At 10.30 (not on the dot but close enough) the waiter came and said, ‘Were you interested in ordering last drinks at all?’
We looked around and realised we were the last ones in the bar.
‘No, thank you, we’ll just get the bill.’
The relief! Writ large across his face. Though of course, we should take our time, take your time, there’s no rush.
On the way back to the car we stopped and looked in the windows of a place that would be the perfect space for my new business. Well it would be perfect if it cost next to nothing and fitted itself out. And then we drove home along Anzac Highway and parliament was on the radio and I got a notification on my phone that the plans to make changes to 18C had been foiled but they still seemed to be talking about it on the radio but I did not feel like listening to odious people saying odious things so I arranged for us to listen to some music.
If I’d had Redgum’s It’s One More Boring Thursday Night in Adelaide in digital form I would have played that for the laugh.
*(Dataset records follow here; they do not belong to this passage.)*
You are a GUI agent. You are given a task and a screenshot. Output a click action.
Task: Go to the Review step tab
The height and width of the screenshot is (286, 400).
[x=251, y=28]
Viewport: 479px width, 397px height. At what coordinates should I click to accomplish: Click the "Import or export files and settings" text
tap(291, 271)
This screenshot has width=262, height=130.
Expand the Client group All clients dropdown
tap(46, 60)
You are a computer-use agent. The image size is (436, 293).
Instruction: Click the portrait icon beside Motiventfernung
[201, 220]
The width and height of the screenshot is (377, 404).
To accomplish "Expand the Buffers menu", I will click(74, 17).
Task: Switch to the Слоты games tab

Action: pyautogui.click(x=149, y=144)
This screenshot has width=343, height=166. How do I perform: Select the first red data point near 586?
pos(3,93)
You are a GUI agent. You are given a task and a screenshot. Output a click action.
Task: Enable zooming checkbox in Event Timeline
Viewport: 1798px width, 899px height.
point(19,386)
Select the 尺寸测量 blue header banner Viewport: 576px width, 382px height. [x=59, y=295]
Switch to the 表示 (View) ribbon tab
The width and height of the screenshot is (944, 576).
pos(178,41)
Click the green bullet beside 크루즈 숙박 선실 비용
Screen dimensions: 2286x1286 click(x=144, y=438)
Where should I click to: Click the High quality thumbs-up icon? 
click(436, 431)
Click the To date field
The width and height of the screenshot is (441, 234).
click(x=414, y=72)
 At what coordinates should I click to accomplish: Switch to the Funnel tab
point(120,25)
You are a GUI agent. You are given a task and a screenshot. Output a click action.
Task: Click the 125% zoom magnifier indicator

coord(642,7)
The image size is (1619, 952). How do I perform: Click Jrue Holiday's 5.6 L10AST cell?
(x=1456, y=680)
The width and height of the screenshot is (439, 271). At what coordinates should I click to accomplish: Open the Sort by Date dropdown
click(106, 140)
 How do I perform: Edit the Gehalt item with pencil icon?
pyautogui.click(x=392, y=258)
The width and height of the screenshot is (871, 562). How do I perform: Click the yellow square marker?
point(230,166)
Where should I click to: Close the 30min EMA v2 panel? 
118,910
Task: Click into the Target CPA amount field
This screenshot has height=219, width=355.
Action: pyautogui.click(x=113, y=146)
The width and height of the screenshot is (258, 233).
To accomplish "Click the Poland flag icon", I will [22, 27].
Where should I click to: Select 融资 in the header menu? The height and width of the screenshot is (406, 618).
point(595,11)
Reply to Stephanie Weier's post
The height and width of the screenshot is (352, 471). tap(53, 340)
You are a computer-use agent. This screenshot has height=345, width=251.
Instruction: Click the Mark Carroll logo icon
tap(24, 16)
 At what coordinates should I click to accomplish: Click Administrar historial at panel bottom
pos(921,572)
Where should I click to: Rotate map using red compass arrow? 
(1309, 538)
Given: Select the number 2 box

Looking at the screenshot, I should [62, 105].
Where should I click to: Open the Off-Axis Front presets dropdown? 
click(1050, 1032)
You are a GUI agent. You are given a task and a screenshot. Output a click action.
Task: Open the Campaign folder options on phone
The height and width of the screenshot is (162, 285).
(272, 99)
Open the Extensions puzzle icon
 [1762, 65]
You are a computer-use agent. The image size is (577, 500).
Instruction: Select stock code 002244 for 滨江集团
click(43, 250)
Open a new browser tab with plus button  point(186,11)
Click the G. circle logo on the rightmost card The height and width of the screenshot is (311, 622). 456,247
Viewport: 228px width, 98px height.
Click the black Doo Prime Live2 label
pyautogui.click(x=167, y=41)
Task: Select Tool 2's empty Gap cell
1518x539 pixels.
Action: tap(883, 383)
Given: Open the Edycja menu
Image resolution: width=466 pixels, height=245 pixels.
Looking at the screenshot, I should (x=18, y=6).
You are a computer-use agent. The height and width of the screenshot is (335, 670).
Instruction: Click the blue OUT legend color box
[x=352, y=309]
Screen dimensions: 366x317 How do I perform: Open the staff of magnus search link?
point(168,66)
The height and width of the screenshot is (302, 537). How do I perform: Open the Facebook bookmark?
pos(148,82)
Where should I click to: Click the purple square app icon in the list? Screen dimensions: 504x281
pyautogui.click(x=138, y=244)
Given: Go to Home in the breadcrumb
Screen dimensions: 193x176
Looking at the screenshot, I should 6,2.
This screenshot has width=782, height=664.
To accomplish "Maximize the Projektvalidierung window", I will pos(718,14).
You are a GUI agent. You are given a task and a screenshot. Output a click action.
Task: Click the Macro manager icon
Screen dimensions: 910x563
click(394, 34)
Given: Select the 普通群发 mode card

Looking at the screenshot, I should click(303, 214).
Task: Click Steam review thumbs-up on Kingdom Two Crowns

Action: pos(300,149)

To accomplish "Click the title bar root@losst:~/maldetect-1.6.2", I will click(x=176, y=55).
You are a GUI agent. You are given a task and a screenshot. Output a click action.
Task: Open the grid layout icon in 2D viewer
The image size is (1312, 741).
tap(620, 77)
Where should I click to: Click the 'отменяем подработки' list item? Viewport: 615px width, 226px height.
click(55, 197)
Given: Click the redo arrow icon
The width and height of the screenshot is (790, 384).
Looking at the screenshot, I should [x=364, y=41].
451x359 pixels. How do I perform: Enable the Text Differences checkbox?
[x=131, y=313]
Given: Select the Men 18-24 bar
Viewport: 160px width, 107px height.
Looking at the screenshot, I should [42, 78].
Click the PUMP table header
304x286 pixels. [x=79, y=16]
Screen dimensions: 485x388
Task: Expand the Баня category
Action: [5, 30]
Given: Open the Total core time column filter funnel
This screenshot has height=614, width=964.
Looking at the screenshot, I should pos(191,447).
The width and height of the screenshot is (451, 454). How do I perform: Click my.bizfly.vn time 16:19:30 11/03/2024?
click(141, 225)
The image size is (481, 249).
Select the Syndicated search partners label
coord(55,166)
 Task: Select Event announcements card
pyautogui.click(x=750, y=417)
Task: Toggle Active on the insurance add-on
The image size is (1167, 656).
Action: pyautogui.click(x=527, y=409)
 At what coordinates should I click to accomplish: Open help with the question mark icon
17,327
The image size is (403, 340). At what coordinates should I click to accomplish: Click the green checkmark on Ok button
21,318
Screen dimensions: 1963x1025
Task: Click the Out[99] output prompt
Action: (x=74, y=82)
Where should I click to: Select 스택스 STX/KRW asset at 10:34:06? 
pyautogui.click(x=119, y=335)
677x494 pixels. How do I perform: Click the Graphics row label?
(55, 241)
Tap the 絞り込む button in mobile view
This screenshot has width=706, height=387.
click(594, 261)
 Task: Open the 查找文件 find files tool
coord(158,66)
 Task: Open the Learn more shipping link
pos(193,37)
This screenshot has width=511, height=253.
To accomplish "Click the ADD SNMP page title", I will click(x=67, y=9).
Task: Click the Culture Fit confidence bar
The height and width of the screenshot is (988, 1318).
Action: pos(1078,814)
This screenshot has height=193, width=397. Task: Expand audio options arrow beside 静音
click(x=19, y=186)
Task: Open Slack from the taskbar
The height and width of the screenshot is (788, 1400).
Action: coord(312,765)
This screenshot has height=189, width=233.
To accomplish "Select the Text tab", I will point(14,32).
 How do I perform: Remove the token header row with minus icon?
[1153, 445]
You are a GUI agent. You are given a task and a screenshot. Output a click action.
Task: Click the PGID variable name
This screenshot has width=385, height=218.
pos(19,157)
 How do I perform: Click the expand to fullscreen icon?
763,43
Instead, I put on Leonard Cohen’s You Want it Darker. I often listen to that when I’m driving home at night, but of course I’m usually driving home by myself and it takes me by surprise when the mister says, ‘What’s this? I haven’t heard this.’ At first he’s like, ‘Bloody hell, are we listening to this all the way home?’ But that’s okay because Leonard Cohen is like that, and by the time we’re on The Esplanade we’re up to If I Didn’t Have Your Love and the mister’s like, ‘Wow, that’s beautiful, isn’t it?’
So now next time I play that album, I can think of the lovely night we spent together, the mister and me on a boring Thursday night in Adelaide.
Beautiful as always. So glad you are getting some time together before he’s off again. Made me want to go and sit in a bar with my loved one.
Late middle-aged woman have value too. Which I need to remind/convince myself as well.
Lovely that you are getting some time together, with lovely memories to hug to yourself at cold dark moments.
Beautiful progression from possum to if I didn’t have your love. Great emotive slice of life.